Another reaction that might be tempting from the Remainer tribe is: 'You see! Brexit! I told you so.' See, for example, these tweets:
But the forecast gloom was not really about Brexit. The OBR's economic and fiscal outlook explains its Brexit assumptions on page 96:

This is - unless I am mistaken - a smooth transition to a Brexit that affects nothing. This is not on either account a Brexit that is likely to happen. We know from previous work [for example by the CEP / OECD / IMF /BoE] that anything but continued membership of the single market and customs union, transited to smoothly, will have significant negative consequences for GDP/head over the next 10 years. So if we layered on top of this forecast a probability-weighted sum of possible Brexits, the outlook would be substantially worse. Perhaps by something of the order of 0.5pp on growth each year, until the transition to our new, dislocated trading state is complete, and longer if the worse surmises about whether openness affects growth are proved correct.
Brexit gloom is not entirely absent. The Brexit story is in the depreciation of Sterling following the referendum; the subsequent predictable rise in inflation to 3%, the protracted adjustment downwards of real wages this means; and the slowing of growth relative to our trading partners. And this impulse will have made itself felt somewhat in the early part of the forecast.
Another thing to take away from the day is that the institution of the OBR is doing its job. At least, it is producing a forecast that seems plausible and unaffected by the tendency for Brexiters to taint comments about the future with unwarranted optimism.

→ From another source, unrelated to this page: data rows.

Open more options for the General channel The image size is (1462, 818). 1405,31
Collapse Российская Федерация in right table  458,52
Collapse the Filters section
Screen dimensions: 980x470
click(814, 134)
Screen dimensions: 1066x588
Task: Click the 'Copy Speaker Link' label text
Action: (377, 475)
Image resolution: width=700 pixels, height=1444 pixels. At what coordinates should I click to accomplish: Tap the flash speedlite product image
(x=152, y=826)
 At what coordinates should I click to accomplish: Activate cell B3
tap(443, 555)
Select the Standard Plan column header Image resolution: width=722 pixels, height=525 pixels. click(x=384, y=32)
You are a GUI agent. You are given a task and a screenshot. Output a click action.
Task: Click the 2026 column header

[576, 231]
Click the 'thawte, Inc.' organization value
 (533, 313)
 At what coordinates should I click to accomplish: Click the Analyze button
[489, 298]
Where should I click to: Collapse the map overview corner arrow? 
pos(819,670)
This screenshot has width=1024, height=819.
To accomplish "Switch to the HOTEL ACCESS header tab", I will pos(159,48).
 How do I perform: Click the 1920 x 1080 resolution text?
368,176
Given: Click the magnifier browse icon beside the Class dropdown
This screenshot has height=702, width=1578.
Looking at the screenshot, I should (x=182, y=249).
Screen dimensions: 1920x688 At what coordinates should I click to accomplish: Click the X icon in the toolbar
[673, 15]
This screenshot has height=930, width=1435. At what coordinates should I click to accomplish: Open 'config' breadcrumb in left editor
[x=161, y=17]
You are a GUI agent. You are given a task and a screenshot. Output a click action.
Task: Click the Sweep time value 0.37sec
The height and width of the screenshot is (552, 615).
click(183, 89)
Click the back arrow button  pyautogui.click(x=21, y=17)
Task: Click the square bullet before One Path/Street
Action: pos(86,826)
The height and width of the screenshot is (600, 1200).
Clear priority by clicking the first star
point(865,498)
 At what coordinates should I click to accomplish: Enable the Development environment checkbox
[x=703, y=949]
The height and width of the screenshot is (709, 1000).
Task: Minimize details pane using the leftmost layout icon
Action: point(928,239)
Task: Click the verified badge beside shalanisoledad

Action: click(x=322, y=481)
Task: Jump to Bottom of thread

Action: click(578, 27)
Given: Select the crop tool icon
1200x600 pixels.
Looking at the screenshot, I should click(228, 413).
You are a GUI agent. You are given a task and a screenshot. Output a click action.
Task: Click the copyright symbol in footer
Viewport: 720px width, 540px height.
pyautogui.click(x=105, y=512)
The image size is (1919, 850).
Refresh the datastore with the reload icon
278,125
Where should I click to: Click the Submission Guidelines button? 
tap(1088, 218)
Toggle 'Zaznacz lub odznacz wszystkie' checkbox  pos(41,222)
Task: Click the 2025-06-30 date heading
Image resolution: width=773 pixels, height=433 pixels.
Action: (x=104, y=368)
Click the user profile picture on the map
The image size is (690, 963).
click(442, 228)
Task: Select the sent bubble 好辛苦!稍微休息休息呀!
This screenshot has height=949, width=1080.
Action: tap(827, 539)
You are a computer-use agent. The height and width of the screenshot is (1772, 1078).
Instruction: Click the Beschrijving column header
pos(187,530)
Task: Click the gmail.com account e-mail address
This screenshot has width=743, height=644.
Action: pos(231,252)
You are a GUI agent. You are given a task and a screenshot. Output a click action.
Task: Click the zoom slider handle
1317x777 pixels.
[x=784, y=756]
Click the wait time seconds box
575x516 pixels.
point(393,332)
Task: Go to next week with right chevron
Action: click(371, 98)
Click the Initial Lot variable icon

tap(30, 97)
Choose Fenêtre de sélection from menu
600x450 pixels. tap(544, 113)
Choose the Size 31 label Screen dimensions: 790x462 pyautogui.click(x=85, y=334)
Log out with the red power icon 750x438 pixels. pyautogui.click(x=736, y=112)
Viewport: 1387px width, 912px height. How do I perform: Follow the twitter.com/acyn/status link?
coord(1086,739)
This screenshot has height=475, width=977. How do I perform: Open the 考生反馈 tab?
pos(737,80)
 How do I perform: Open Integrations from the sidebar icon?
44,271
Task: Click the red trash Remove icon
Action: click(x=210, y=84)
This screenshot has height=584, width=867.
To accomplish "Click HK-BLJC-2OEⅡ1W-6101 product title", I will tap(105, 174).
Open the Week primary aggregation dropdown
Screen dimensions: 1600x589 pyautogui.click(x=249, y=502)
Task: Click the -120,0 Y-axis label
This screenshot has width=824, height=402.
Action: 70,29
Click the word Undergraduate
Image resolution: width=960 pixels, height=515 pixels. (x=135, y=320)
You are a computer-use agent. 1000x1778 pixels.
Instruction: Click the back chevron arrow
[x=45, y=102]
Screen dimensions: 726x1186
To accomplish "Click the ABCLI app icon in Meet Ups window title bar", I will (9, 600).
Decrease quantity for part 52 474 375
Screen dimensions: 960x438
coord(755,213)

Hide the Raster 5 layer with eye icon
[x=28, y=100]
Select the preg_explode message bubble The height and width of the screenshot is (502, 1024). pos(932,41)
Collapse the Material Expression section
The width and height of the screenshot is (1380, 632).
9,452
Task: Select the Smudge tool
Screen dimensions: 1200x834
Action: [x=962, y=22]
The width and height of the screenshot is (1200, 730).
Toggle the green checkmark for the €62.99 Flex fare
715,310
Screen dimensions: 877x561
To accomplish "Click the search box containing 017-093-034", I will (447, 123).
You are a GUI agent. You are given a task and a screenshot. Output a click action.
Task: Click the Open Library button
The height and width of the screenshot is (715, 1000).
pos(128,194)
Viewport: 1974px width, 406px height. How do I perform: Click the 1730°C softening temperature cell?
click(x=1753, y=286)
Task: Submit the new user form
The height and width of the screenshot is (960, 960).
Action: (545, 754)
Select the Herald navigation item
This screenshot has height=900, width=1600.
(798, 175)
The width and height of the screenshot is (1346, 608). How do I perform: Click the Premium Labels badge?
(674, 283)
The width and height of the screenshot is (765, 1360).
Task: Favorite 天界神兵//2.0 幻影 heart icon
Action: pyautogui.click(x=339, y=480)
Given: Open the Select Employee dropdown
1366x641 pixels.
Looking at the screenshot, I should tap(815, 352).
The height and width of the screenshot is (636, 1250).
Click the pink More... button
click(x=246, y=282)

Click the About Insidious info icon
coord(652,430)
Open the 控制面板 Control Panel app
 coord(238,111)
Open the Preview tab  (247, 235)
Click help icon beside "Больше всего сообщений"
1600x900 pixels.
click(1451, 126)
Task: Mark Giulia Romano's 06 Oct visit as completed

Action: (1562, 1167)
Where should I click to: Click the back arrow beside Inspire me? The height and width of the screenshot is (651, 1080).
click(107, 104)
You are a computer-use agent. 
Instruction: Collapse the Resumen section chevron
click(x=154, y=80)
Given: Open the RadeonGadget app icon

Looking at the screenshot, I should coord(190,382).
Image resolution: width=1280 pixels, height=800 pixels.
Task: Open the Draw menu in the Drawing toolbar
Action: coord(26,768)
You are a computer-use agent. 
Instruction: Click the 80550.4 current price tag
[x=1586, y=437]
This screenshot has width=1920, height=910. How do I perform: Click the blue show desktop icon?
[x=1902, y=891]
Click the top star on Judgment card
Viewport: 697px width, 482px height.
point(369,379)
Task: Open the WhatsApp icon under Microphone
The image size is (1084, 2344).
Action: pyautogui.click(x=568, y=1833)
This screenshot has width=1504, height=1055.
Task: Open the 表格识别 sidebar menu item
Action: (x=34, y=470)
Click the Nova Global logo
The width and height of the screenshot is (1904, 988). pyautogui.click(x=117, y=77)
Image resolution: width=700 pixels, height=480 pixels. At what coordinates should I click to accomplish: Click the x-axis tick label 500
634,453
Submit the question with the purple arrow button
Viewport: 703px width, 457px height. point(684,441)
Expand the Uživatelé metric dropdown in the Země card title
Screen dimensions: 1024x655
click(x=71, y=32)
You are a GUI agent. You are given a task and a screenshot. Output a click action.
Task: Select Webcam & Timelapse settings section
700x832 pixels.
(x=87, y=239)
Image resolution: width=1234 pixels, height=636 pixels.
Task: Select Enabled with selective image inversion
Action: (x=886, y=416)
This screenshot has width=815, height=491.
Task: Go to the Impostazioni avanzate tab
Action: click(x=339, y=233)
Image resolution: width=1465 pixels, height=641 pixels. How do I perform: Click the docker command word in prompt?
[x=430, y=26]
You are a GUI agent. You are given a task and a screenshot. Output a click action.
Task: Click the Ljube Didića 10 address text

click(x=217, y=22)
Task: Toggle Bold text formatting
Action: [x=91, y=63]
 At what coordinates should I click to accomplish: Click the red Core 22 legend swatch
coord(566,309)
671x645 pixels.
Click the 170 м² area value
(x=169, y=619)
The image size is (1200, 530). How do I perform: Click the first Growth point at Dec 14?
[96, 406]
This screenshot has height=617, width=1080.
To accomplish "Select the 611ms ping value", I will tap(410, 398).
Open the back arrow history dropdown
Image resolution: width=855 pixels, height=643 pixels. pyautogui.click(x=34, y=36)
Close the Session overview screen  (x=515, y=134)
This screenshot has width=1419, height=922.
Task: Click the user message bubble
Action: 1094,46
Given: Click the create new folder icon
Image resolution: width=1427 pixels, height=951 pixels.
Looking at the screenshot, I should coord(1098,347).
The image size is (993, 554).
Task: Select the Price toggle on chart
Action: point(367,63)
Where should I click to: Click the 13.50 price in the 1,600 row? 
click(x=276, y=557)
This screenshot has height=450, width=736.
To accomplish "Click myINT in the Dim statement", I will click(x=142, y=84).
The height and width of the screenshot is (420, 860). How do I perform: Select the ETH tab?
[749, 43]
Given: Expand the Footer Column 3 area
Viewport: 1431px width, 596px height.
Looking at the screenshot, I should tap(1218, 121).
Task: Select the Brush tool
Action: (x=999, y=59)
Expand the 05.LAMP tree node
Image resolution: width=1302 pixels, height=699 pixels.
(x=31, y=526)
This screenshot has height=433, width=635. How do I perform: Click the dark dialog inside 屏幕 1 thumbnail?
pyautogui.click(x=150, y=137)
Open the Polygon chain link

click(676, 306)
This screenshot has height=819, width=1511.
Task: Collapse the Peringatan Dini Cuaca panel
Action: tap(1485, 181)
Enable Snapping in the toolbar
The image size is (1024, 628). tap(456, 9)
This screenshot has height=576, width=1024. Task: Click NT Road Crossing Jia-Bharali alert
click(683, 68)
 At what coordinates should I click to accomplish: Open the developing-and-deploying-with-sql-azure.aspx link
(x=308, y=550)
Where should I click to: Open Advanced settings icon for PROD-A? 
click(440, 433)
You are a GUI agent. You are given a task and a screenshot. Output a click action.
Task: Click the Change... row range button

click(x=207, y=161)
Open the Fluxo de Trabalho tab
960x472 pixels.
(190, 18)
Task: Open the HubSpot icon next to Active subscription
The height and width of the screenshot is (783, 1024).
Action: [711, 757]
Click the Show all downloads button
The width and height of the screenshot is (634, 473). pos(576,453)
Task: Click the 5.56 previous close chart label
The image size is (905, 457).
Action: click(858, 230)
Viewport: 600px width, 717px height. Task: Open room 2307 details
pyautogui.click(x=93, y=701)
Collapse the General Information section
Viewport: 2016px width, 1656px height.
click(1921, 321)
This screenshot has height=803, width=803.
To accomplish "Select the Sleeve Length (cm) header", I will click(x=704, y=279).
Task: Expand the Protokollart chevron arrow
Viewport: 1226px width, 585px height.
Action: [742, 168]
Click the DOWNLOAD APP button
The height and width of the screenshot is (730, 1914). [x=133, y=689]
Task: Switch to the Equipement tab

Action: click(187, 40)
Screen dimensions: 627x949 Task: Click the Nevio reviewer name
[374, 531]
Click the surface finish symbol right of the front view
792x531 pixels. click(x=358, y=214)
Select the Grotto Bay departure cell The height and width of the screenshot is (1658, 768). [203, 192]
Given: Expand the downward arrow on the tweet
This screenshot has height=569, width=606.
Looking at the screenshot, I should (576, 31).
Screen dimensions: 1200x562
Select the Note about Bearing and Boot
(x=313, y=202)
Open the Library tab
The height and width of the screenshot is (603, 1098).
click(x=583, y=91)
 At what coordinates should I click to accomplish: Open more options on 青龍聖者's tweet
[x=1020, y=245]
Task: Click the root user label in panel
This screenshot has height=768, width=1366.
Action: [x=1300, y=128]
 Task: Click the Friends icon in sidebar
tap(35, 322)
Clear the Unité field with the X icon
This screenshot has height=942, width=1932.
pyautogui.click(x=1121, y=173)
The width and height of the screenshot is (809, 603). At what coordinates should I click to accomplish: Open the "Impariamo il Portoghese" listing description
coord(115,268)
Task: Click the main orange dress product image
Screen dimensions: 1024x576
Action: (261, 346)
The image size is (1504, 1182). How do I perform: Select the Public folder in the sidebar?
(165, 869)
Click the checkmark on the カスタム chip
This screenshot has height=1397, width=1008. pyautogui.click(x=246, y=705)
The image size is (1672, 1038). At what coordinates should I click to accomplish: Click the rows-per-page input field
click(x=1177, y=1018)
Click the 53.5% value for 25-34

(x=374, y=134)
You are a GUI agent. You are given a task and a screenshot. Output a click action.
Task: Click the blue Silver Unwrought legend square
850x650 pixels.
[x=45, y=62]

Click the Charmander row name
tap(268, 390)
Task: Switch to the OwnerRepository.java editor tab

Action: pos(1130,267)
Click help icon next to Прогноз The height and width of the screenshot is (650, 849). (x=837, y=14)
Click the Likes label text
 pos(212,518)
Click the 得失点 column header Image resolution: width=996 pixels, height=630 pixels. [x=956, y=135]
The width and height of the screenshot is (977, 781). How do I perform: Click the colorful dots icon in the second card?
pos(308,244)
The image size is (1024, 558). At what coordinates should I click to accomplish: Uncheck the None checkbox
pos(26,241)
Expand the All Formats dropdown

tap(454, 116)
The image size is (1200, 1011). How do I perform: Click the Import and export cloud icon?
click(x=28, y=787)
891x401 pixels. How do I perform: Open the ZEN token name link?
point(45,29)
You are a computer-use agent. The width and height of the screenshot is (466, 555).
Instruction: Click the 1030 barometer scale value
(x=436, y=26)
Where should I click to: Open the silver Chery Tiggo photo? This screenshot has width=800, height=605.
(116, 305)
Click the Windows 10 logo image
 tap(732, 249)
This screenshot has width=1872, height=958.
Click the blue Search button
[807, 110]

And there have been no personal attacks - unlike in the immediate aftermath of some of the Bank of England's interventions. Recall, for example, these tweets:

Prior to the OBR, there was ample scope for fiddling the uncertain science of estimating potential output, and forecasting its expansion into the future, to make fiscal policy look more prudent than it really was. This time around, it is easy to imagine a world without the OBR in which Brexit Jacobins putting pressure on Philip Hammond to forecast that the future will be rosey, rather than simply make relatively anodyne comments about Brexit presenting 'opportunities'. One wonders what fiscal policy would have been like in that world; contrasting it with the one we inhabit would provide a measure of the added value of the OBR.
For this to work the independence of the OBR has to be credible.
But not just that. We have to be convinced that they are not overstepping their remit.
One finance chat I am part of on WhatsApp [every self respecting economist has to WhatsApp-drop these days] included a caricature that its the OBR that actually sets fiscal policy. One can see the spirit in which this was meant. Imagine the government had figured out, finally, a scheme for setting fiscal policy [as it is often urged to do in these pages and those of other commentators]. In that case the OBR would come along with new forecasts, and the Treasury would simply crank the handle and set fiscal instruments appropriately.
Lurking there is the danger that the OBR might, or might be thought to taint the forecasts itself to bring about a particular mechanical following through of their consequences in fiscal policy. To prevent that, we can observe that in practice there are watchdogs of the fiscal watchdog: the Institute for Fiscal Studies, the Bank of England, and other external forecasters.
Another reaction to the forecast gloom was from Iain Martin. 'Futurology is futile' he tweeted above his Times piece. Unfortunately, futurology is essential. Why? Because there are long lags between deciding to do something with fiscal policy [or monetary policy for exampe] and those decisions having their full effect on the things that we care about [like growth, debt, inflation, cost of finance].
In the case of fiscal policy it can take quite some time between making a decision to spend more and having any effect on anything whatsoever [viz the myth of 'shovel ready projects']. So, in order to make sure that your fiscal instrument settings are doing the right things to what you care about you have to line up candidate alternative fiscal plans against what you forecast will happen to what you care about.
The OBR forecasts will no doubt prove to be wrong ex post. All forecasts are. But that won't invalidate them as forecasts now. [Tired example: when I roll a six sided dice 10 times and get a total score of 60, my forecast of a 35 is not proved wrong]. If you are a technological pessimist, you might plausibly be tempted to extrapolate flat productivity from the last 10 years very far out into the future, and get forecasts that are much more gloomy than the OBR's. If you are an optimist and think that the data is missing digital miracles, or that a stimulative fiscal policy could unleash a return to the old trend line, or at least its old slope, you would have a much more optimistic perspective. The OBRs forecasts are a finger in the air, but a reasonable one at that, and necessary.